• Problem details: In the text about Miriam below, copy out the passage that begins at the words "Miriam is a nonverbal" and ends after the words "MBA for Miriam.".
==== Text ====
Miriam is a nonverbal resident of Bellefaire’s Monarch Boarding Academy (MBA), but the active 16-year-old does not lack for self-expression.
“When Miriam signals on her SMART board that she is having a “Potato Emergency,” we know exactly what she means — she loves to eat all kinds of potatoes,” said Julia, Monarch Boarding Academy staff member. “We greatly enjoy her sense of humor, and can relate to a potato
But a potato emergency was something Miriam could not express when she came to MBA three years ago. Miriam had spent five years living in a residential center in another state. During that time she had stopped thriving and had developed such serious behavior problems she had to be put in restraints. Her mother sensed that much more could be done for her daughter, and refused to give up. She did extensive research and selected MBA for Miriam.
“When Miriam came to us she was very low functioning and prone to self-injury like head banging, biting and slapping herself,” said Julia. “She needed a great deal of supervision.”
After a thorough evaluation the Monarch team determined Miriam’s problems and disruptive
behavior went well beyond her being on the Autism spectrum. “We looked at the whole child and it was up to us to connect the dots,” said Julia.
Miriam had a thorough examination by a team of local doctors and was diagnosed with an autoimmune disorder, which caused gastro-intestinal and joint pain. She was also prone to chronic bladder infections and needed surgery for a hiatal hernia. Miriam was also pre-diabetic. None of these medical issues had been diagnosed or addressed at her former residential center.
Miriam’s mother’s instincts had proven correct. Soon Miriam’s schedule included many doctor’s appointments. She saw several specialists and underwent two surgeries. As Miriam’s symptoms eased, so did her behavioral outbursts.
“When children are calmer and are not in constant pain, they are able to learn better,” said
Julia. Slowly parts of Miriam’s life began to improve. The MBA team developed a specific toileting schedule for her and within months she had transferred out of diapers, increasing her independence and self-esteem.
A nutritionist addressed Miriam’s affinity for potatoes and developed a diet of fresh fruits, vegetables and lean poultry and meats. Now when Miriam is hungry she uses the SMART board to write words such as kiwi, apple or chicken.
“Miriam is a fun, likable teenager,” said Julia. “She enjoys working in our garden, taking walks, watching TV, listening to music and going on outings to Target and other stores. Miriam still has occasional outbursts, but she is much more responsive to staff when we calm her down.” Each time Miriam’s mom makes the extensive weekend drive to visit Miriam, she is impressed by Miriam’s slow but steady progress. “She tells us how appreciative she is of Miriam’s care and how grateful she is that she acted on her maternal instincts to bring her daughter to us,” said Julia. “It is one thing to merely survive, it is quite another thing to thrive.”
==== Information provided ====
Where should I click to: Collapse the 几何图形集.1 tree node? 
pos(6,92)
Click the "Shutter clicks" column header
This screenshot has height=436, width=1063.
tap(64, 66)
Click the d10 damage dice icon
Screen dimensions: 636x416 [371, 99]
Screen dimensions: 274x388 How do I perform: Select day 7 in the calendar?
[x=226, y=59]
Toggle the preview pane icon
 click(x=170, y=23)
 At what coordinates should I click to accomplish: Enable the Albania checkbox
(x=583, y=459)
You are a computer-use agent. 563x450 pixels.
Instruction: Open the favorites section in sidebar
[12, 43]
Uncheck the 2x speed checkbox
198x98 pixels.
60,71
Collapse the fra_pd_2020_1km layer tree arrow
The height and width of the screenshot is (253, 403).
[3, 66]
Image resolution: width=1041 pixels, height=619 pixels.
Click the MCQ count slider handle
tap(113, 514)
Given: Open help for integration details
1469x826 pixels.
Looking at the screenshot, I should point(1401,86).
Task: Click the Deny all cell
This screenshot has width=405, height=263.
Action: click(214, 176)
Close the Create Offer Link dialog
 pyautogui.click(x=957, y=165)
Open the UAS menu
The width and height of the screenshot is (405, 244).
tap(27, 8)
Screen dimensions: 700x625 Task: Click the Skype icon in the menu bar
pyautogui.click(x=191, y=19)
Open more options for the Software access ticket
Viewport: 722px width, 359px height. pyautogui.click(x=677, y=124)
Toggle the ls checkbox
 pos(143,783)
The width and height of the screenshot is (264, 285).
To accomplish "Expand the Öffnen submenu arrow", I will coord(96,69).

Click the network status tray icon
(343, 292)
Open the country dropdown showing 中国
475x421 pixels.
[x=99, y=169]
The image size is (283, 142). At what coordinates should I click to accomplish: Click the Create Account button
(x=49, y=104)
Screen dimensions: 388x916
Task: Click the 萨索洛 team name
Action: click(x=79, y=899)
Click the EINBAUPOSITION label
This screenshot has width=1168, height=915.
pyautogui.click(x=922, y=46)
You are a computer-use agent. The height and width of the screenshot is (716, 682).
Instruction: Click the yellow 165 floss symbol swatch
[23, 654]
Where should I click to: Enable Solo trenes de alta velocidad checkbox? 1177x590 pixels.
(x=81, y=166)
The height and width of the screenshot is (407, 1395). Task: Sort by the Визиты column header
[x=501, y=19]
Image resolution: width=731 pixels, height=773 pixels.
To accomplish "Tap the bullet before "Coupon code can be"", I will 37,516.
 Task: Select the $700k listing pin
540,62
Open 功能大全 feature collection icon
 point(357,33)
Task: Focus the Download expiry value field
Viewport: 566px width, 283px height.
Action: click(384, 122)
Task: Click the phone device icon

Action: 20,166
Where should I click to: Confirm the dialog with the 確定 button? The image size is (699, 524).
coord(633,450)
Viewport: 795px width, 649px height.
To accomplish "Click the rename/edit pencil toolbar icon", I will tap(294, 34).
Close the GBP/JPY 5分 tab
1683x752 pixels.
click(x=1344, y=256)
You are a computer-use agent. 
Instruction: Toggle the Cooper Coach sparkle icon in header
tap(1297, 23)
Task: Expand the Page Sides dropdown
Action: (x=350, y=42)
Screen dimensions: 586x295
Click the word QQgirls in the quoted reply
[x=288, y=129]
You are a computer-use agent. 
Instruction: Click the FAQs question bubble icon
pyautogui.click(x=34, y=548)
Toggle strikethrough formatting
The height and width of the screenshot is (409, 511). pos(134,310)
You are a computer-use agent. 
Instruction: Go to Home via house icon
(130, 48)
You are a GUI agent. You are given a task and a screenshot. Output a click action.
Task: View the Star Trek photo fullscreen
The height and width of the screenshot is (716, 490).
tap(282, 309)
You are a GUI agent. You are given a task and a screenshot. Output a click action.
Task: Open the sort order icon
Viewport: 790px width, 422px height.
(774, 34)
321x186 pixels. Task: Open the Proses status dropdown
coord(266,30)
====
• Answer to this exercise:
Miriam is a nonverbal resident of Bellefaire’s Monarch Boarding Academy (MBA), but the active 16-year-old does not lack for self-expression.
“When Miriam signals on her SMART board that she is having a “Potato Emergency,” we know exactly what she means — she loves to eat all kinds of potatoes,” said Julia, Monarch Boarding Academy staff member. “We greatly enjoy her sense of humor, and can relate to a potato
But a potato emergency was something Miriam could not express when she came to MBA three years ago. Miriam had spent five years living in a residential center in another state. During that time she had stopped thriving and had developed such serious behavior problems she had to be put in restraints. Her mother sensed that much more could be done for her daughter, and refused to give up. She did extensive research and selected MBA for Miriam.